Leave out every line before the one containing "Task: Click the Value column header", and set down that line and the rest through the end of the listing exactly.

:::::

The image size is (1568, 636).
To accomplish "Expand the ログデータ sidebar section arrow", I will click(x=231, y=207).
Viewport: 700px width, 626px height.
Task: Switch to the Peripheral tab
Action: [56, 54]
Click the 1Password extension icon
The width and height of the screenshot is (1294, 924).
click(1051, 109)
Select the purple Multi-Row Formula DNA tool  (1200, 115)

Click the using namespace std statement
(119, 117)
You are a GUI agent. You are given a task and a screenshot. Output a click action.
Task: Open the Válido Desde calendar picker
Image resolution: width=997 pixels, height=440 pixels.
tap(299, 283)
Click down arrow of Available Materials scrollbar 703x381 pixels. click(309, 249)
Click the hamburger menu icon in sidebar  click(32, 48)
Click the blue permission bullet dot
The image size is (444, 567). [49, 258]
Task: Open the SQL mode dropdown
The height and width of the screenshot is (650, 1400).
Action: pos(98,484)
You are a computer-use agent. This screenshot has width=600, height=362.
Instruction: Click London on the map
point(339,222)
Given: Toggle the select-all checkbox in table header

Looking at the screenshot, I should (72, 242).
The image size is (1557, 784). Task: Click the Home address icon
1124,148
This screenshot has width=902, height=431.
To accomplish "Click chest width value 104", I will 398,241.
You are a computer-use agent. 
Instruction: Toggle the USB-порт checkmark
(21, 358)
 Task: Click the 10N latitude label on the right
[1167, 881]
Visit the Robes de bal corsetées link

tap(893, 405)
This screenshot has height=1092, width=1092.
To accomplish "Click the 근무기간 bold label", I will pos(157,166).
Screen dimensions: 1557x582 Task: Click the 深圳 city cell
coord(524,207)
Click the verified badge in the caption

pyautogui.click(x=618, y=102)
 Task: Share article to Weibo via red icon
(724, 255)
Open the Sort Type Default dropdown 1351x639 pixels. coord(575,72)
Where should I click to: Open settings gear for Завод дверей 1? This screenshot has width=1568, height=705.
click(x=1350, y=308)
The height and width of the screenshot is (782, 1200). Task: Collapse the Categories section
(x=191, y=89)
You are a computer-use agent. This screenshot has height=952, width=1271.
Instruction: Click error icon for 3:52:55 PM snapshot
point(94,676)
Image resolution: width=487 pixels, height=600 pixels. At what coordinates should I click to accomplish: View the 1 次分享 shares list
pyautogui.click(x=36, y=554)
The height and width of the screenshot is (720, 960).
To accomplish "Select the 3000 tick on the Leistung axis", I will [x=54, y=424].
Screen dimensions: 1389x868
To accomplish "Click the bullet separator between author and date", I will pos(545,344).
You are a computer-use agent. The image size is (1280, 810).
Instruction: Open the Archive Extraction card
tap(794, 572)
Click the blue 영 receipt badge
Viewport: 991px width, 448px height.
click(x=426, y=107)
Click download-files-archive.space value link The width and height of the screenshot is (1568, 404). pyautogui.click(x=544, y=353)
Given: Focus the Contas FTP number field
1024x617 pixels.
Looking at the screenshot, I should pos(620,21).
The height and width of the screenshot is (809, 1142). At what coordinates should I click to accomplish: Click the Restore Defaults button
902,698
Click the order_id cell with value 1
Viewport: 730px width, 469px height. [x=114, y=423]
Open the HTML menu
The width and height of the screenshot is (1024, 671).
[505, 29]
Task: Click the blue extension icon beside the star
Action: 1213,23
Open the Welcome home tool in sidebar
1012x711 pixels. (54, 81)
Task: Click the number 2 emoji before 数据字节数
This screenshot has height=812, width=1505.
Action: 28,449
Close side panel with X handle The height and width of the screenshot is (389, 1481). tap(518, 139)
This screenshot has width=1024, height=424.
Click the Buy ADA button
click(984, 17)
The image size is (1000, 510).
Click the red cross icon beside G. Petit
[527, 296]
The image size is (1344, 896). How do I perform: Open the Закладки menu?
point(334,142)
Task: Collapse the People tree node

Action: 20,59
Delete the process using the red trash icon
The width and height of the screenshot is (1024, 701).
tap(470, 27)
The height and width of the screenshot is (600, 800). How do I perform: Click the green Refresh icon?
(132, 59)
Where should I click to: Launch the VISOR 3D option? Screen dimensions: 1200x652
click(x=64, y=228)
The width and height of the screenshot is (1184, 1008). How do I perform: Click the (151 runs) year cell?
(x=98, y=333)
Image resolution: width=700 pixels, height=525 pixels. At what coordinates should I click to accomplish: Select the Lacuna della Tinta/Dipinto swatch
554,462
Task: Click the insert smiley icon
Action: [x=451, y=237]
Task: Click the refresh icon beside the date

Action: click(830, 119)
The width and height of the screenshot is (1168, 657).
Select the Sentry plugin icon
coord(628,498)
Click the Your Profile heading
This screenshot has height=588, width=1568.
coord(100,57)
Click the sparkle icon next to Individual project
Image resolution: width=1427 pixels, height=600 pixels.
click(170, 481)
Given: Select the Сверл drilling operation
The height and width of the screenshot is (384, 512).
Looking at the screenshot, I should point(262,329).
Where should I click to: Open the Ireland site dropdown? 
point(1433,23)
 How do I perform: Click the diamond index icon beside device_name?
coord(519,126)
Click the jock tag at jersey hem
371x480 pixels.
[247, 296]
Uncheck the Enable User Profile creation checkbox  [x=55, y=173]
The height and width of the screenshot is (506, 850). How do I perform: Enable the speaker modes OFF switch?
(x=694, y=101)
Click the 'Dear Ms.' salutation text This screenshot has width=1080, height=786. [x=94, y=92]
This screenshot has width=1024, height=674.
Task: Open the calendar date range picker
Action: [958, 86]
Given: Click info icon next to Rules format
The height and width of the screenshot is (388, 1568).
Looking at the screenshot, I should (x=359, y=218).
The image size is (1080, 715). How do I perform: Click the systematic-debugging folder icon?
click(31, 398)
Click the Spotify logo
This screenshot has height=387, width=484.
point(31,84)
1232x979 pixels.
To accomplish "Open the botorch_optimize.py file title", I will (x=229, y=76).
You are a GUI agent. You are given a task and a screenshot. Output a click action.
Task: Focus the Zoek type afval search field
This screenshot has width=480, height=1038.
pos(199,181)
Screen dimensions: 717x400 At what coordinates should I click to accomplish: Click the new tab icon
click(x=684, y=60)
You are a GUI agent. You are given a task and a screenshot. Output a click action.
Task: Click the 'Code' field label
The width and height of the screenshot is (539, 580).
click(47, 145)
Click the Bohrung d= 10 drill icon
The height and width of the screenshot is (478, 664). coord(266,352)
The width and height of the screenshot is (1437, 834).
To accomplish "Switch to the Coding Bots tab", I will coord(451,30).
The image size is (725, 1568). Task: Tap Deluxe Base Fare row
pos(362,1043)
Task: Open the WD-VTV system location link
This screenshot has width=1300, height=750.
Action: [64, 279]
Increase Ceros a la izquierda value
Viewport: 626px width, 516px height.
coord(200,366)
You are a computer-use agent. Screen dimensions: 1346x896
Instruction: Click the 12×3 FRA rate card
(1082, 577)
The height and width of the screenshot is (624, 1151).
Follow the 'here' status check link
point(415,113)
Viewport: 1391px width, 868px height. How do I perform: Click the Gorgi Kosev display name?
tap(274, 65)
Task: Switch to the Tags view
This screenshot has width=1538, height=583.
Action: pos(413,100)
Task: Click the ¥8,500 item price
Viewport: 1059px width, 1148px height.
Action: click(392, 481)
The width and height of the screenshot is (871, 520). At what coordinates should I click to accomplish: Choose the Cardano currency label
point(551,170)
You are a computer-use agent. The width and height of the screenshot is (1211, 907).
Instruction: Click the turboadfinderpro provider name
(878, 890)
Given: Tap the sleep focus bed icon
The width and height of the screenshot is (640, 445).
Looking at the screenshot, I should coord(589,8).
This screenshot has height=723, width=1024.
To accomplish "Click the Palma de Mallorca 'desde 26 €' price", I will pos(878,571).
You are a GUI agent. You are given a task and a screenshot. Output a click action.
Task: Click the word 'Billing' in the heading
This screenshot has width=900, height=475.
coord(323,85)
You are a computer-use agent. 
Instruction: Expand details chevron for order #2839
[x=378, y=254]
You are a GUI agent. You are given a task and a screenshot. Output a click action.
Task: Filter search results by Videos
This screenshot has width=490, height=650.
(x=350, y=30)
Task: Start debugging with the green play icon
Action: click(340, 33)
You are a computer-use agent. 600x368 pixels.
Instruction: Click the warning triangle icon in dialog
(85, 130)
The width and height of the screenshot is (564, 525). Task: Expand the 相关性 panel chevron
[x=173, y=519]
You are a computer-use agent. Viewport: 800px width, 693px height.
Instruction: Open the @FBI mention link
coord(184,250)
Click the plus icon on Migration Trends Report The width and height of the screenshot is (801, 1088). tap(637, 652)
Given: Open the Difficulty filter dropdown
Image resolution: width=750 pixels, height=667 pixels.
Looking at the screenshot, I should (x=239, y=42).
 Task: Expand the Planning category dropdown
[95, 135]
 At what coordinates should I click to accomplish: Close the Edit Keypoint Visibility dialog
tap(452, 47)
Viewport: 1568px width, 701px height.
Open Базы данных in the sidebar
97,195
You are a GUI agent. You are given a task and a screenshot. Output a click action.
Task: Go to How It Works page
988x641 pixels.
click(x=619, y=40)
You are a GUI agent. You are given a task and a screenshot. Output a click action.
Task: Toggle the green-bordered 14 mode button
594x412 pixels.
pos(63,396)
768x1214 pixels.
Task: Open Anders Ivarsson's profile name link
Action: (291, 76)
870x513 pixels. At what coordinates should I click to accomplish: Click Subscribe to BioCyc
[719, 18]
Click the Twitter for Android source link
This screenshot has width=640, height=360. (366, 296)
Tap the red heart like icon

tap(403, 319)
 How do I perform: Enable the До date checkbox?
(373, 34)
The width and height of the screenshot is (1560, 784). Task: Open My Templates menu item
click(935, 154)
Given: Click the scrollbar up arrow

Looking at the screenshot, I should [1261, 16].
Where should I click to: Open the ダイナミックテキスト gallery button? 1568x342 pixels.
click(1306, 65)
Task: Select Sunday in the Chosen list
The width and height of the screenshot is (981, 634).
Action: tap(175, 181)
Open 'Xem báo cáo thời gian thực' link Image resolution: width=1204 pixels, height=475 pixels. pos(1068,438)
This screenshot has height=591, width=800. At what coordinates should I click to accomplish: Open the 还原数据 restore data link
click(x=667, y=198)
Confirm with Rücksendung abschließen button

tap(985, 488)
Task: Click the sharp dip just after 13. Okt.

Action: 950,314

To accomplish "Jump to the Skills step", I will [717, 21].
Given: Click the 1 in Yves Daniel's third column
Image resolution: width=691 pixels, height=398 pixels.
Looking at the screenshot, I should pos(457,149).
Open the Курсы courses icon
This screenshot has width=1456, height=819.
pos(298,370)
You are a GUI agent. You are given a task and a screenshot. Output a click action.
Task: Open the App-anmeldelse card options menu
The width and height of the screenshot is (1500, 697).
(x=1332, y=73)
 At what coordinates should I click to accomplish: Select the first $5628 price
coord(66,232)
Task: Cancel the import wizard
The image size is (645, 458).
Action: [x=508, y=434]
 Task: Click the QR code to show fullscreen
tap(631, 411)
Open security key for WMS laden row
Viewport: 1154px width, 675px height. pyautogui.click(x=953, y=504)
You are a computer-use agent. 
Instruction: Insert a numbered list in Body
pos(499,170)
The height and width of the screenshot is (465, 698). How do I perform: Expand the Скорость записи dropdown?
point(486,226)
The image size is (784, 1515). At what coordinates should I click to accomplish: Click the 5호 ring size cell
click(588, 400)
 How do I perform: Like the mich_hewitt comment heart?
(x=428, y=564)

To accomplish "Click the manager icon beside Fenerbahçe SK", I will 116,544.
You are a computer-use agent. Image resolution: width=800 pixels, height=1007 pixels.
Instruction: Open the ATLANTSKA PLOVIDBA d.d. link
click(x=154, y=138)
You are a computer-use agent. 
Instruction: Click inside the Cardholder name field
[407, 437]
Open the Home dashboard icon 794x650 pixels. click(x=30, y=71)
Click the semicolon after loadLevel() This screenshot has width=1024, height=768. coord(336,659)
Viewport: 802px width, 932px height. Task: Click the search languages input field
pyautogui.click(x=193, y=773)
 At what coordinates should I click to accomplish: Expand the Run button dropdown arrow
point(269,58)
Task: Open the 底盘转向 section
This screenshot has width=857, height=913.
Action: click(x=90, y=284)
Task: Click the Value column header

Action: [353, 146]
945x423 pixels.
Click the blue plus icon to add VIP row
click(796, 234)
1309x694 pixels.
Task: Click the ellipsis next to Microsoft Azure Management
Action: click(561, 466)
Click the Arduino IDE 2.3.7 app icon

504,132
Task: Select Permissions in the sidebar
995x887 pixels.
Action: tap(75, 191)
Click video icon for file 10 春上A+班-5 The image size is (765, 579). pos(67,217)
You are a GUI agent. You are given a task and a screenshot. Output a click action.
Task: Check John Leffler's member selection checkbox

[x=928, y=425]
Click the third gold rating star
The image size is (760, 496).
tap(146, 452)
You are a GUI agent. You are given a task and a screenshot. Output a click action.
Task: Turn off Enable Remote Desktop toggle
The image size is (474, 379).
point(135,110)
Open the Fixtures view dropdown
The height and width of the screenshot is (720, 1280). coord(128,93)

:::::

* RESULT OF THIS TASK
Task: Click the Value column header

Action: [353, 146]
945x423 pixels.
Click the blue plus icon to add VIP row
click(796, 234)
1309x694 pixels.
Task: Click the ellipsis next to Microsoft Azure Management
Action: click(561, 466)
Click the Arduino IDE 2.3.7 app icon

504,132
Task: Select Permissions in the sidebar
995x887 pixels.
Action: tap(75, 191)
Click video icon for file 10 春上A+班-5 The image size is (765, 579). pos(67,217)
You are a GUI agent. You are given a task and a screenshot. Output a click action.
Task: Check John Leffler's member selection checkbox

[x=928, y=425]
Click the third gold rating star
The image size is (760, 496).
tap(146, 452)
You are a GUI agent. You are given a task and a screenshot. Output a click action.
Task: Turn off Enable Remote Desktop toggle
The image size is (474, 379).
point(135,110)
Open the Fixtures view dropdown
The height and width of the screenshot is (720, 1280). coord(128,93)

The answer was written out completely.